México es el campeón de la Copa Oro, torneo entre naciones organizado por la Concacaf. Es la sexta ocasión que lo consigue pero, indudablemente, es la edición en que mejor ha jugado y la final en que, con mayor autoridad, ha dejado en claro su manifiesta superioridad.
Los organizadores del certamen deseaban fervientemente que las escuadras azteca y estadounidenses avanzaran hasta llegar al partido grande y, pese al tropezón de los gringos en la fase de grupos ante Panamá y el sufrimiento tricolor contra Honduras, se cumplieron los pronósticos dando vía libre para que el majestuoso "Rose Bowl" de Pasadena, en California, luciera sus verdes galas y México jugara prácticamente de local.
El título lo obtuvo el equipo mexicano con base a algunos conceptos que considero fueron fundamentales.
CONGRUENCIA.- El director técnico José Manuel de la Torre utilizó la mejor alineación que tuvo a mano, sin caer en la tentación, arraigada en sus antecesores, de inventar. Colocó a cada quien en el puesto que domina y cuando hubo que improvisar, por culpa del clembuterol, lo hizo poniendo al jugador en posiciones que no desconocía, logrando que jamás se le descompusiera el esquema.
DISCIPLINA.- En este grupo parece no haber lugar para las "vedettes". Todos llegan a la misma hora, visten el uniforme, hacen sus comidas al momento y lugar indicados y en la cancha, son obedientes en lo táctico y cautelosos en el tema reglamentario, sin que ello vaya en menoscabo de meter la pierna a la hora buena.
MENTALIDAD GANADORA.- En ningún momento se "achicaron" ante las patadas del adversario en turno ni ante la eventualidad de verse abajo en el marcador. Este grupo parece decidido a enterrar, de una vez y para siempre, el mote de los "ratones verdes". La fiera y a la vez fría reacción ante el "tío Sam" en la final, sin caer en desesperaciones ni arrebatos, dan cuenta puntual de ello.

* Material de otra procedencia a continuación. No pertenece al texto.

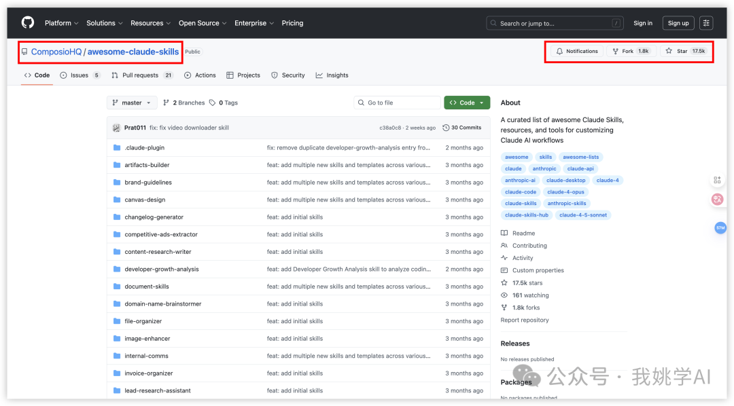The height and width of the screenshot is (406, 734).
Task: Open the commit history clock icon
Action: click(x=446, y=128)
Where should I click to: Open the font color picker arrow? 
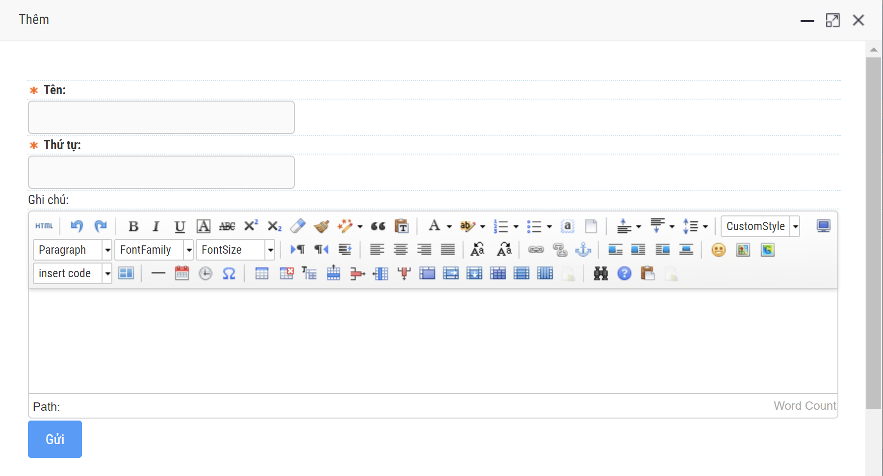tap(449, 226)
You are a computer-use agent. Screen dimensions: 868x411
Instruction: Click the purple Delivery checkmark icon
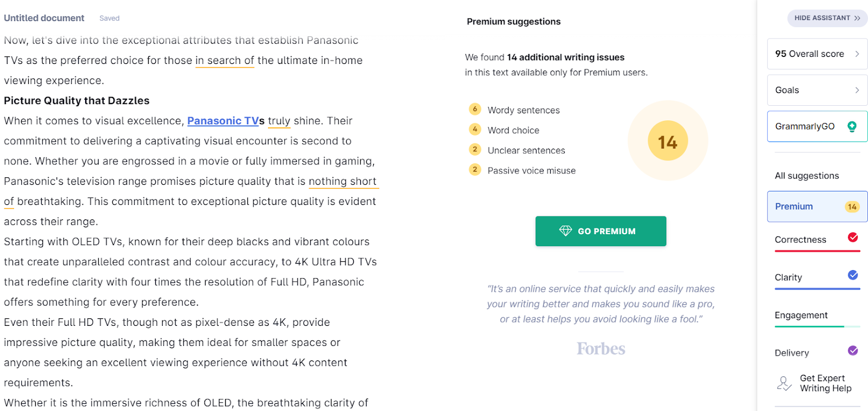pyautogui.click(x=853, y=351)
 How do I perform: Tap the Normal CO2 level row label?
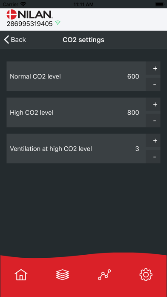(x=35, y=76)
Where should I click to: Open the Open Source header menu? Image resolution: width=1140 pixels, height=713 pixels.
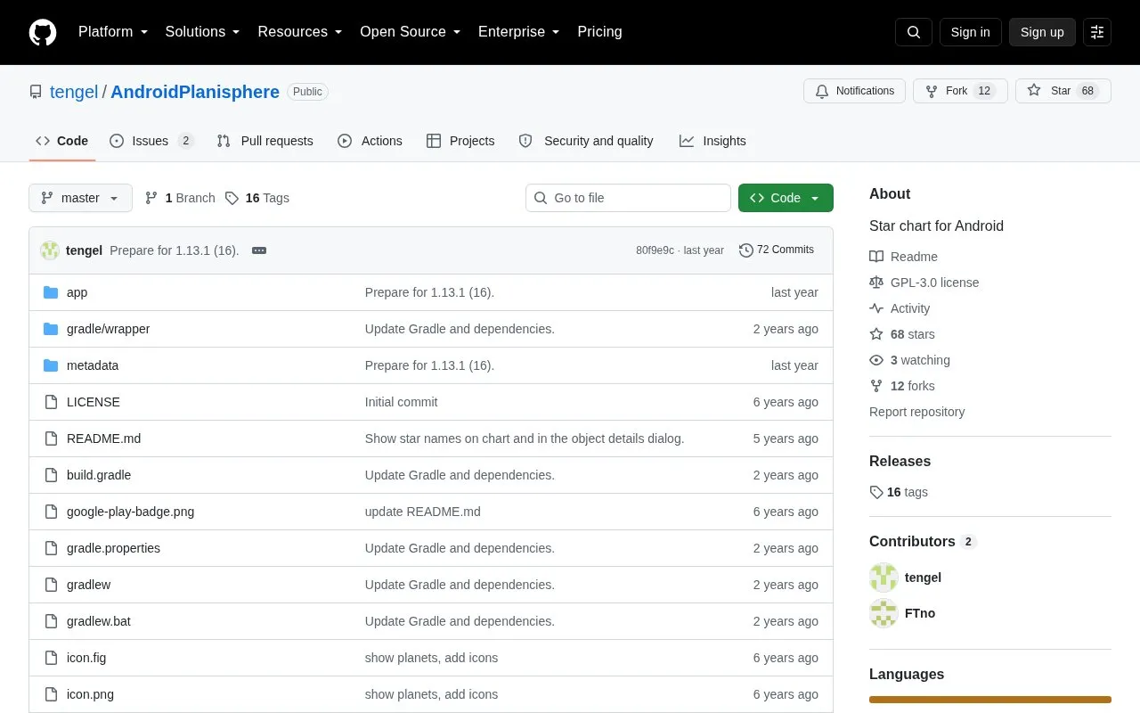pyautogui.click(x=410, y=32)
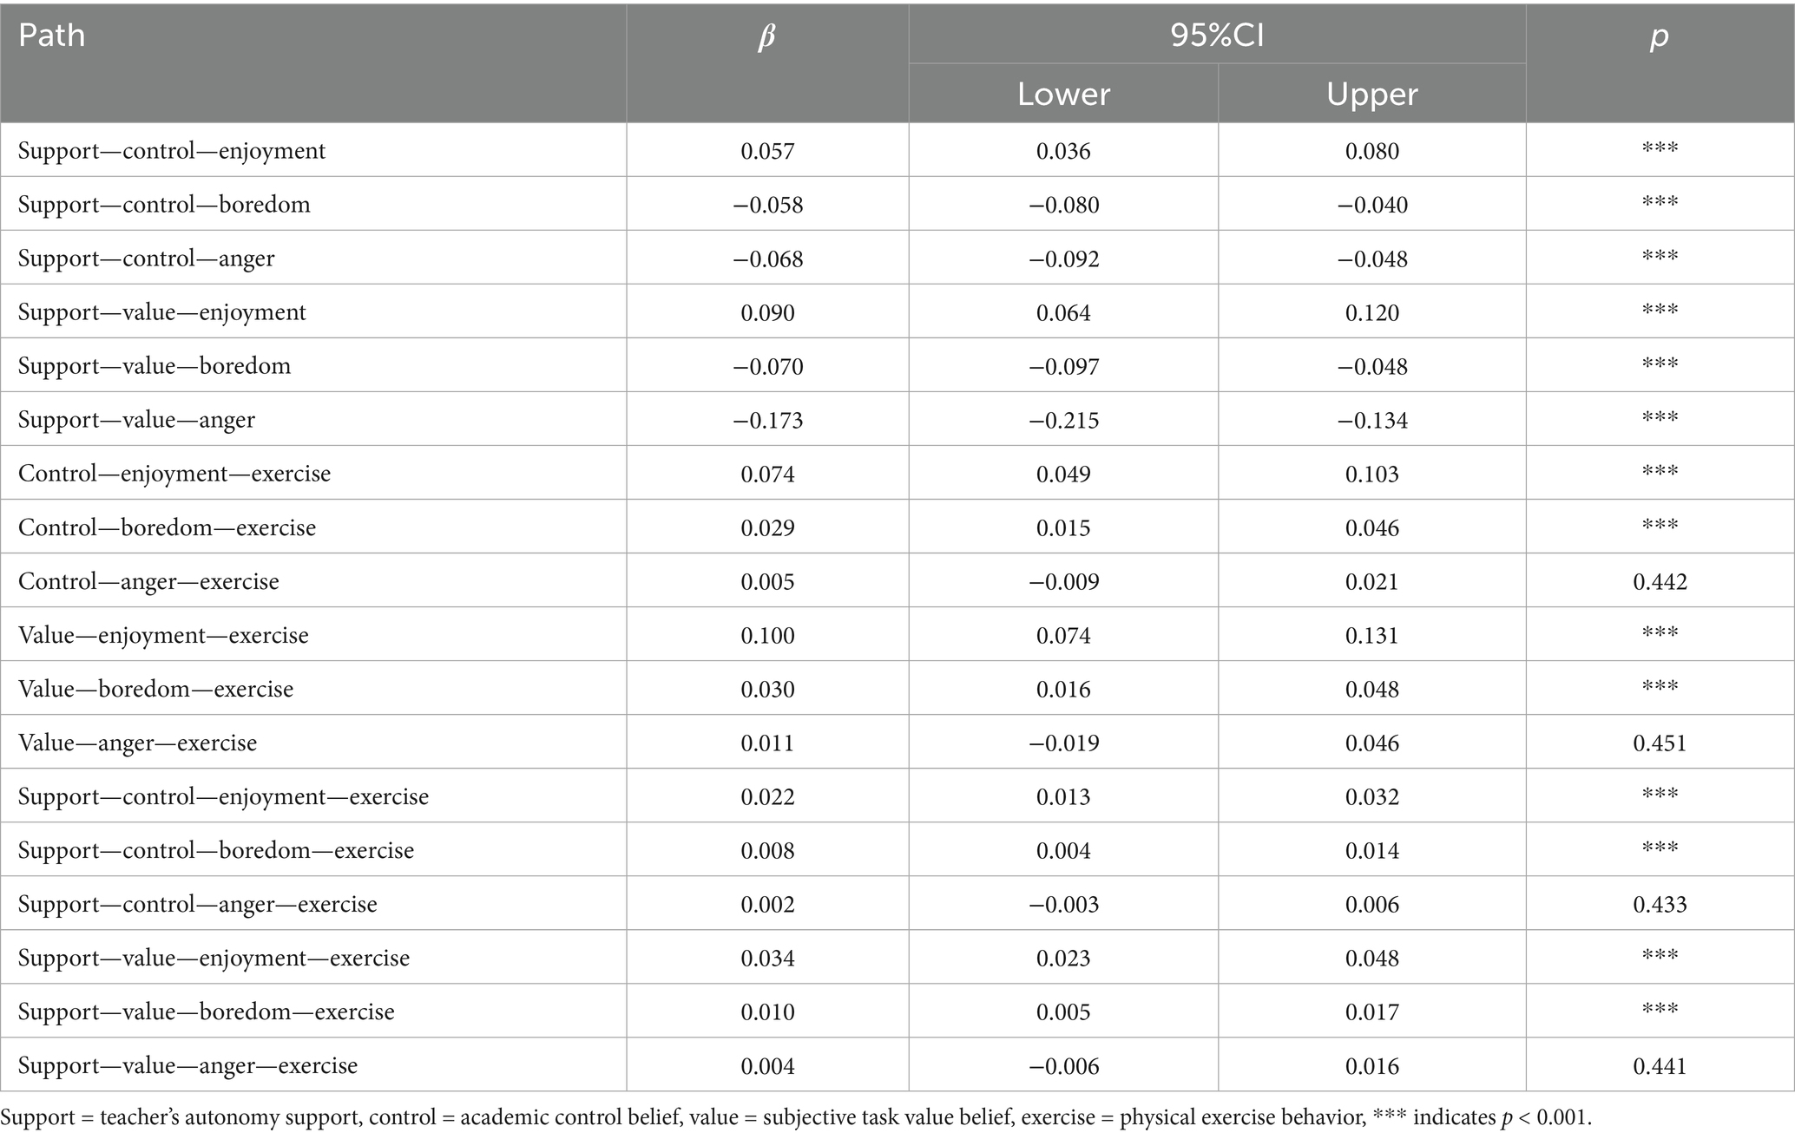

CONDICIÓN FÍSICA.- Jamás fueron rebasados por la derecha. En el pique a fondo, el mano a mano, el alargue ante Honduras y el juego con Estados Unidos, proverbialmente superior en este tema, los jugadores mexicanos compitieron, y casi siempre ganaron, en todos los rubros. Nadie esgrimió el socorrido pretexto del cansancio, tan usado en nuestra liga para justificar algún desperfecto.
CAPACIDAD TÉCNICA.- Los integrantes de esta selección son atletas dotados de un excelente manejo de la pelota y ello les permite intentar cosas extraordinarias. Hubo grandes pinceladas que acabaron en gol, o bien, llenaron la pupila del espectador. Los goles de Andrés Guardado ante Costa Rica y el de Gio para sellar el campeonato, fueron verdaderas obras de arte.
Suplicando a los medios de comunicación mesura y que se tome con calma este éxito, ya que pueden venir fracasos, permítame usted decirle a estos chicos: Felicidades, ¡son de oro!